しかし、この学者はすぐには出かけなかったのです。カリフは、「その賢者とは何か」と問いただしたところ、使者はカリフに向かって、「いいえ、今その学者のもとには誰もおりません」「学者はただ書物を読んでおり、書物を重ねたまま一心不乱に読みふけっているにしかすぎません、陛下」と答えました。当然カリフは怒り、「すぐにここへ引き立てよ」と、無理やりにでも引っ張ってくるように使者に命じました。そして、その学者に対し、「お前は、いったいわしの命令に背いて何をしていたのだ。誰もいないのに本を読みふけっていたとは、けしからんことではないか」と問いただしたのです。
すると、この賢い学者は次のように詩をうたったのです。
われらのもとには話しても話しても
倦(う)むことのない友がおります
彼らは陰に陽に誠実で信用できる者たちです
皆、過去の知識をわれらに教えてくれます
意見、教養、名誉、威厳のすべてを
それらの者は「死者だ」と申されたところで
間違ってはおりません またもし
「生きた人間だ」と申されたところで
嘘を申されたのでもございません
すなわち、ここで言う友とは何かと申しますと、書物に他なりません。書物こそが、永遠に、そして尽きることのない知恵を与えてくれる自分の友であるということです。

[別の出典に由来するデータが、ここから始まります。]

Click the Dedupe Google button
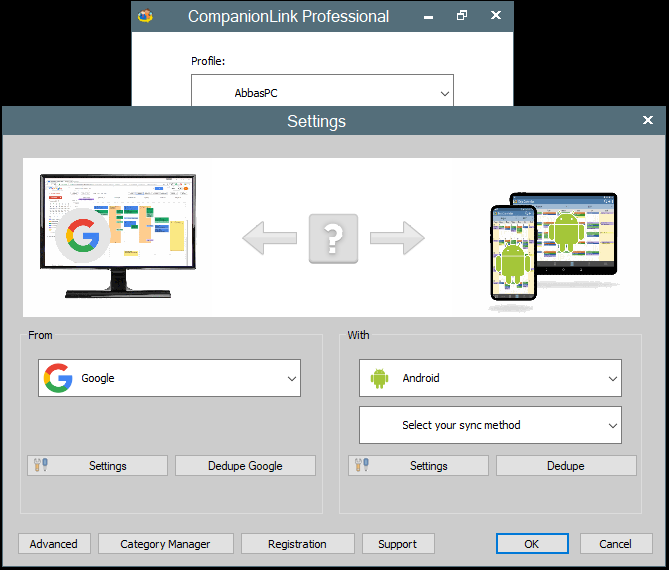669x570 pixels. pos(245,465)
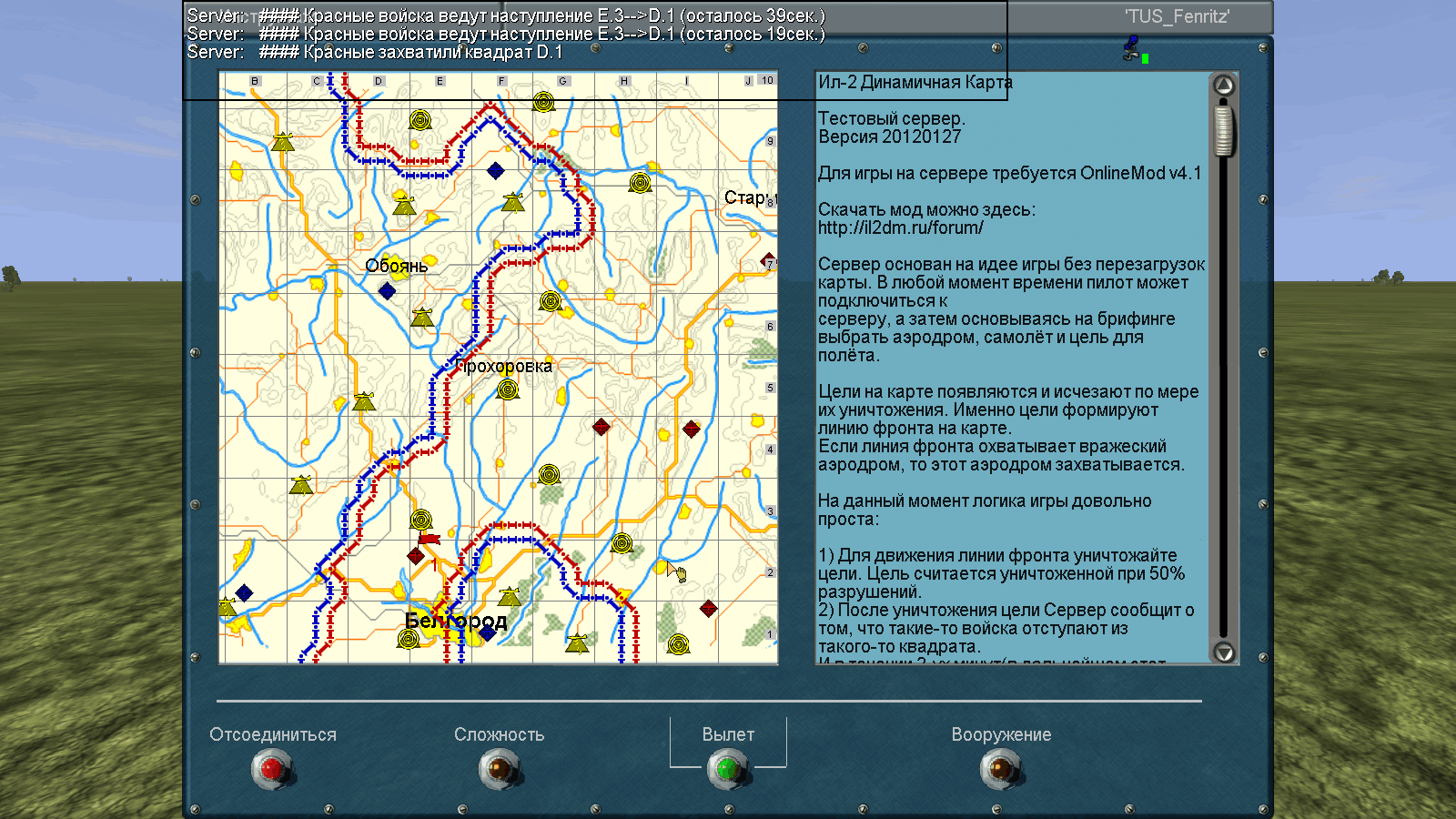Select the red flag marker north of Белгород
This screenshot has height=819, width=1456.
[429, 539]
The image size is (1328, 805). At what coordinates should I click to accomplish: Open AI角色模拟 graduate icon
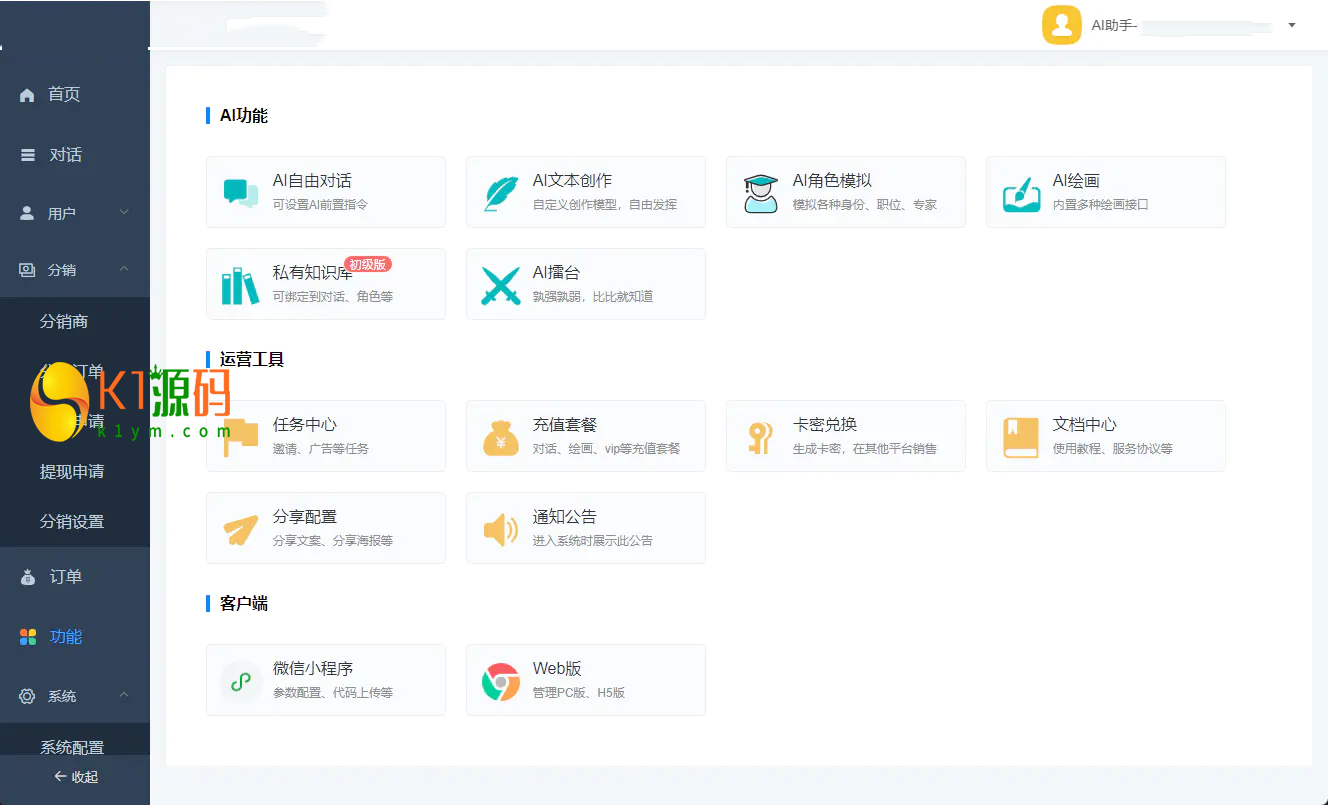coord(761,192)
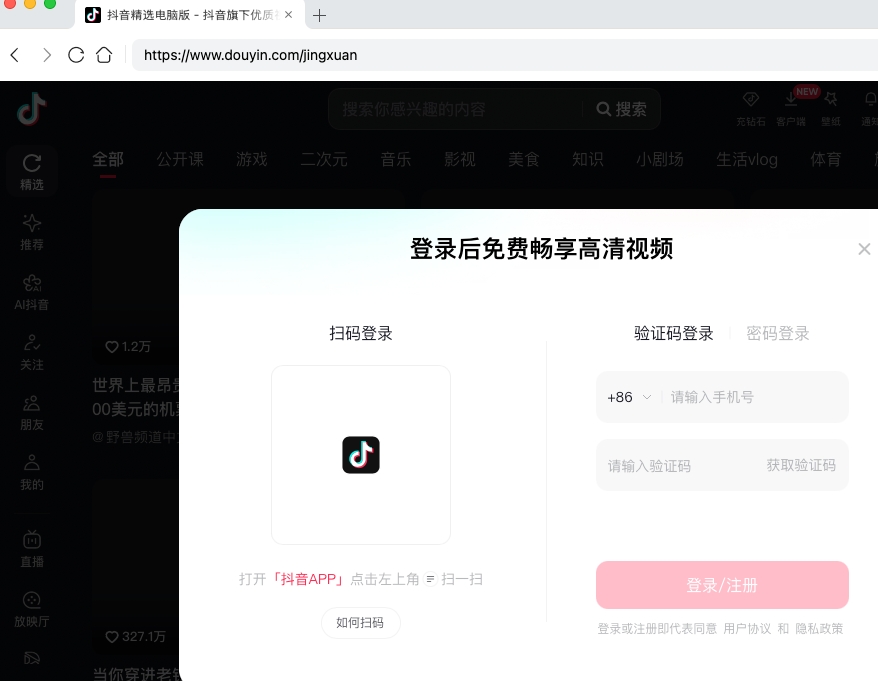
Task: Open the 关注 (Following) feed icon
Action: coord(31,352)
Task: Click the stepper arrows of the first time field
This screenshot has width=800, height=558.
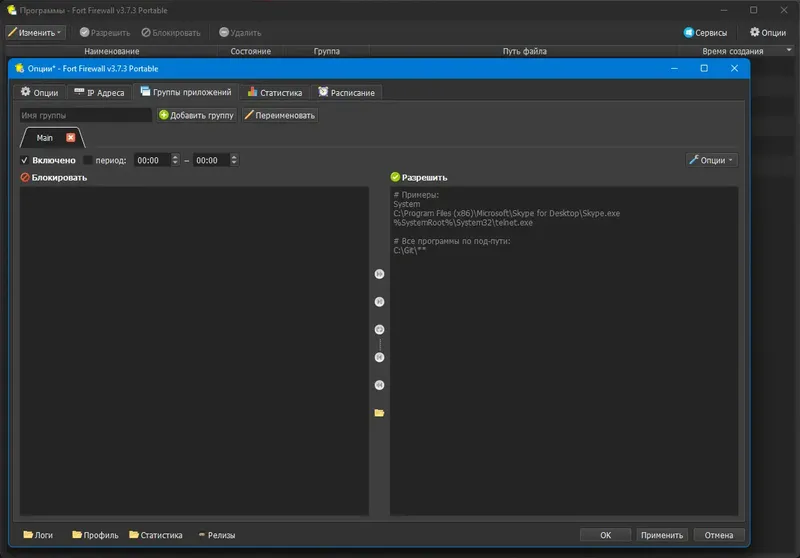Action: tap(176, 160)
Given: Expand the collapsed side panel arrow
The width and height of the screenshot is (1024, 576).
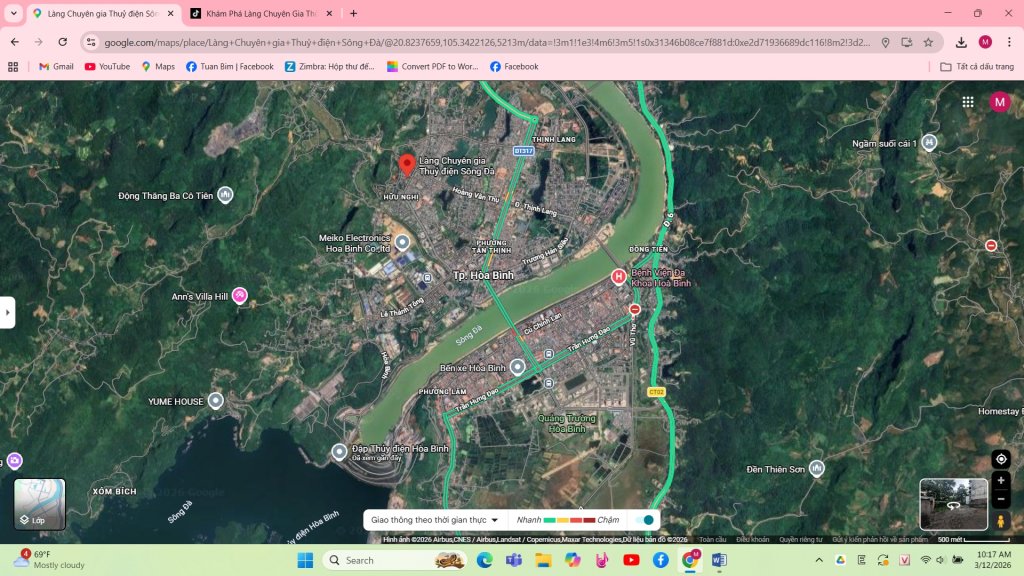Looking at the screenshot, I should pyautogui.click(x=7, y=312).
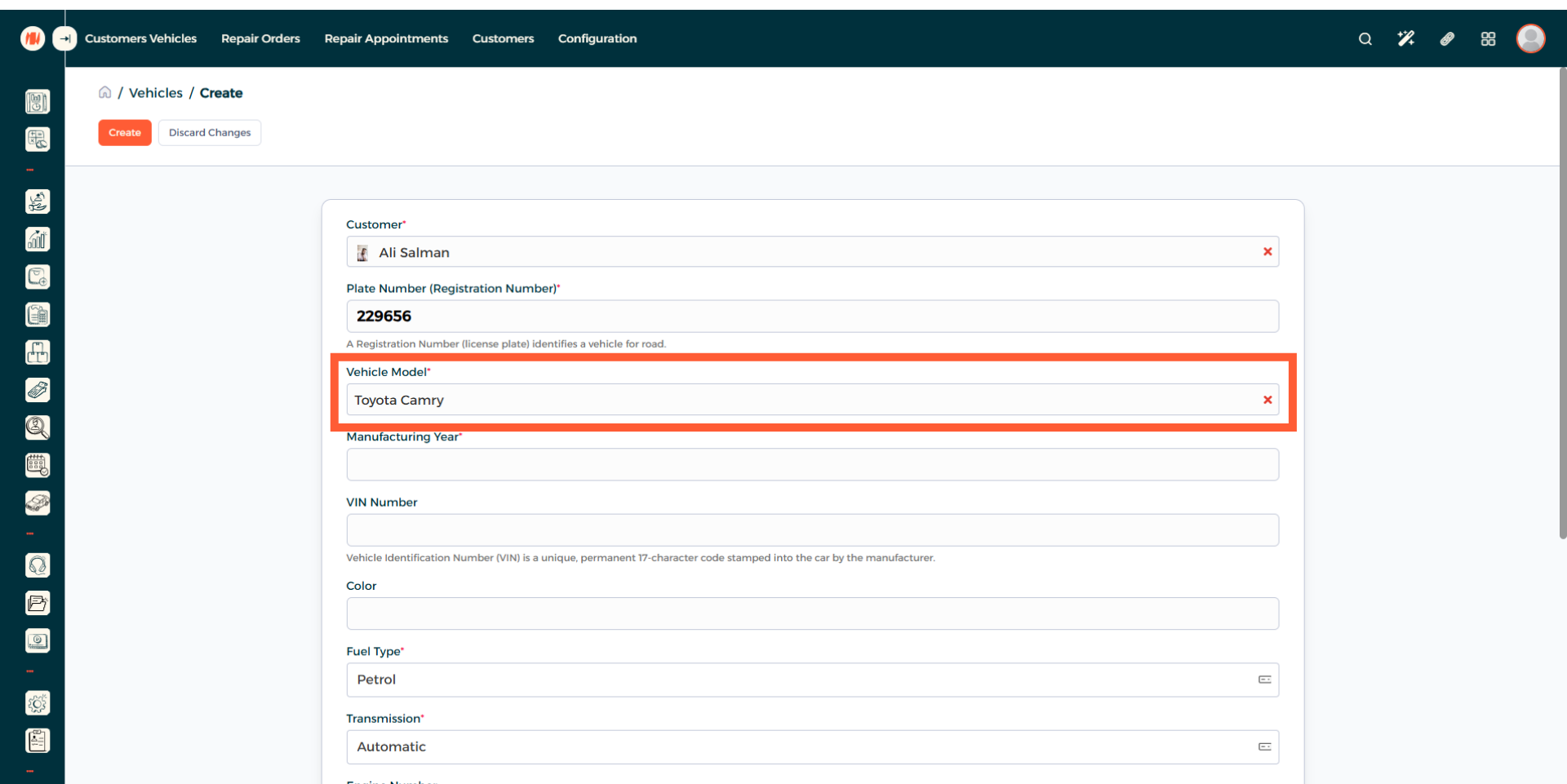1567x784 pixels.
Task: Open the Vehicle Model selector field
Action: click(x=800, y=400)
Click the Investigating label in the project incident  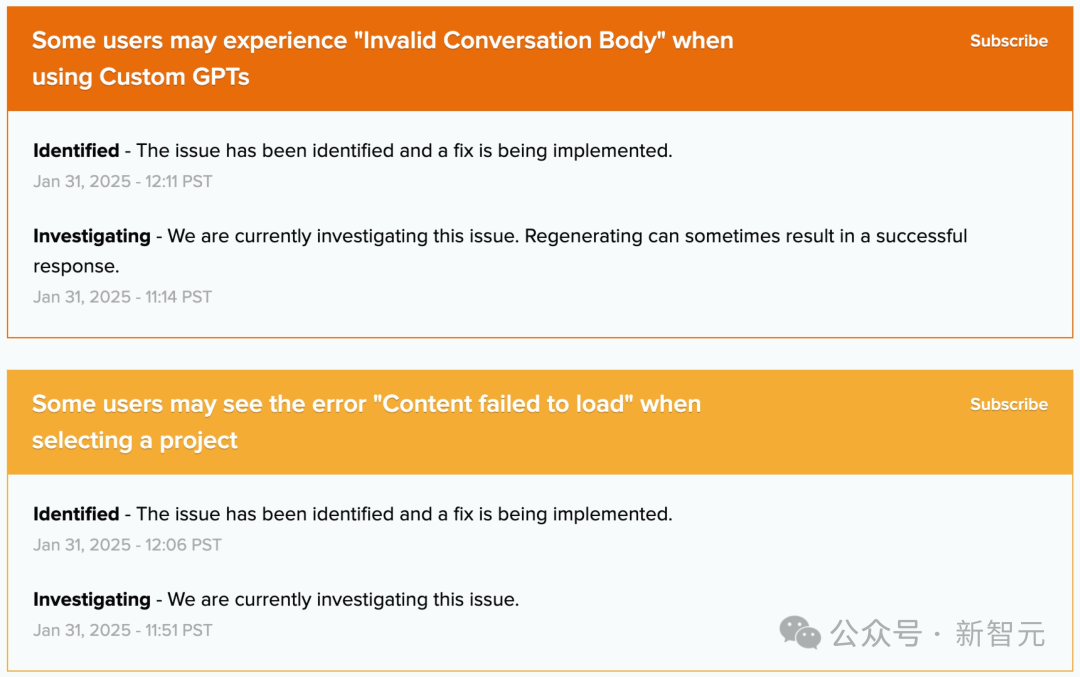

このように、カリフが、知に対するこの学者の関心、敬意をまた愛でて、遅れたということの無礼をとがめようとしなかったという話が、イスラム史には残っているのです。
●読むことは、人間の知的発達における重大な出来事
この逸話は、1262年頃に生まれたとされているイブン・アッティクタカーという人物の著書『アルファフリー』の中に書かれています。『アルファフリー』は、その副題が「イスラームの君主論と諸王朝史」という訳で、日本語で読むこともできますが、「君主論」という副題にも表されていますように、この書物は、政治家はいかにあるべきか、あるいは統治者はどのような心構えであるべきかということをイスラム史の上で解き明かしてくれた、大変大事な古典の一つであります。ここにおける知に関する謙虚な逸話は、「知識ある者とない者は同じであり得ようか」というコーランにある有名な句がありますが、この句に象徴されるように、イスラムが世界史において最盛期を迎えていた頃の時期と人々にふさわしい逸話です。
預言者ムハンマドは、またこのようにも言っています。
「まことに天使らはその翼を知識を求める者の上に置き給う」
つまり、神の啓示やメッセージを人類に伝えていく、そうしたガブリエルのような天使は、その翼をこの世の中で知識を持つ者の上におろしてくる、ということを語ったと言われています。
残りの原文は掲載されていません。